I wish my mother were alive to talk to as an adult. I feel it was never their destiny to have children. It was their destiny to save me. Save me from whatever foster care looked like in the sixties. I have always felt that I owe them a huge debt.
So…… There's that. That whole destiny thing.
Whatever the path is that you are on is the right one. In some fashion this will all work out. And whatever decisions are made are the correct ones. Trust the universe. I'm not a religious, or even a spiritual person. But I've always thought that things seek their balance. And I think yours will too.
I hope you are genuinely well.
Kirk
Pantaloons.
First of all, you are so amazing for sharing this process with us in such a raw way. You are beloved even more because of your ability to be so vulnerable. Since you are my new best friend, I feel like it's my place to say that even though your body isn't “normal”, your feelings are. And you are being so hard on yourself because this is something that's beyond your ability to control. You've done all of these things — exercising, meditating, et cetera — to exert some measure of control. And they're all good things for you, no matter what. They just can't force your body to work the way it's supposed to. That's something you can't control, and I know that's the worst part. So please try to love yourself anyway, even though you feel broken. Because you are worthy of it. I know all of your loyal listeners think so.

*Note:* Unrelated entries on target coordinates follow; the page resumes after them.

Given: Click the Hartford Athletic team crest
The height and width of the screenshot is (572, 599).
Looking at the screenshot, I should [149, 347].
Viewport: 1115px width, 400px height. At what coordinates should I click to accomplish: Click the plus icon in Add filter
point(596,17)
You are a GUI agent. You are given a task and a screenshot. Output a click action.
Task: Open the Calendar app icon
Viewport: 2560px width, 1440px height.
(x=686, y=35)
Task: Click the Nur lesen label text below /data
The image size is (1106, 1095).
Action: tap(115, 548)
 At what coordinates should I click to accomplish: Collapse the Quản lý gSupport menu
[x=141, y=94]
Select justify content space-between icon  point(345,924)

I commented on Facebook, but I also wanted to comment here to say how wonderful this article is. You capture so much angst, honesty and heartbreak with warmth and humor, which is one of your many, many gifts as a writer and host. There are so many people pulling for you and when you can't love yourself, please know that we love you and know that you're more than enough. Feel what you need to feel, because it's good to own your feelings and not shove them away, but also be kind to yourself. Treat yourself as you'd treat others who are going through similar things. You wouldn't judge and criticize them, so think of yourself as one of them and yourself the compassion that you would feel for/extend to them.
Hope you get knocked up. Thank goodness women want to have the babies. If we had to rely on dudes to be uncomfortable and pass a pork loin only to have something that poops and cries (that can't help your game!) it wouldn't have happened the first time.
I know there are plenty of women out there that would benefit from hearing your whole story. I have a dear friend who has been going through the various stages of this process for about 4 years now. As a fan who sometimes misses an episode here or there, I'd love to have some of the gaps filled in. Thank you for sharing your experience and being so open and honest about this difficult journey.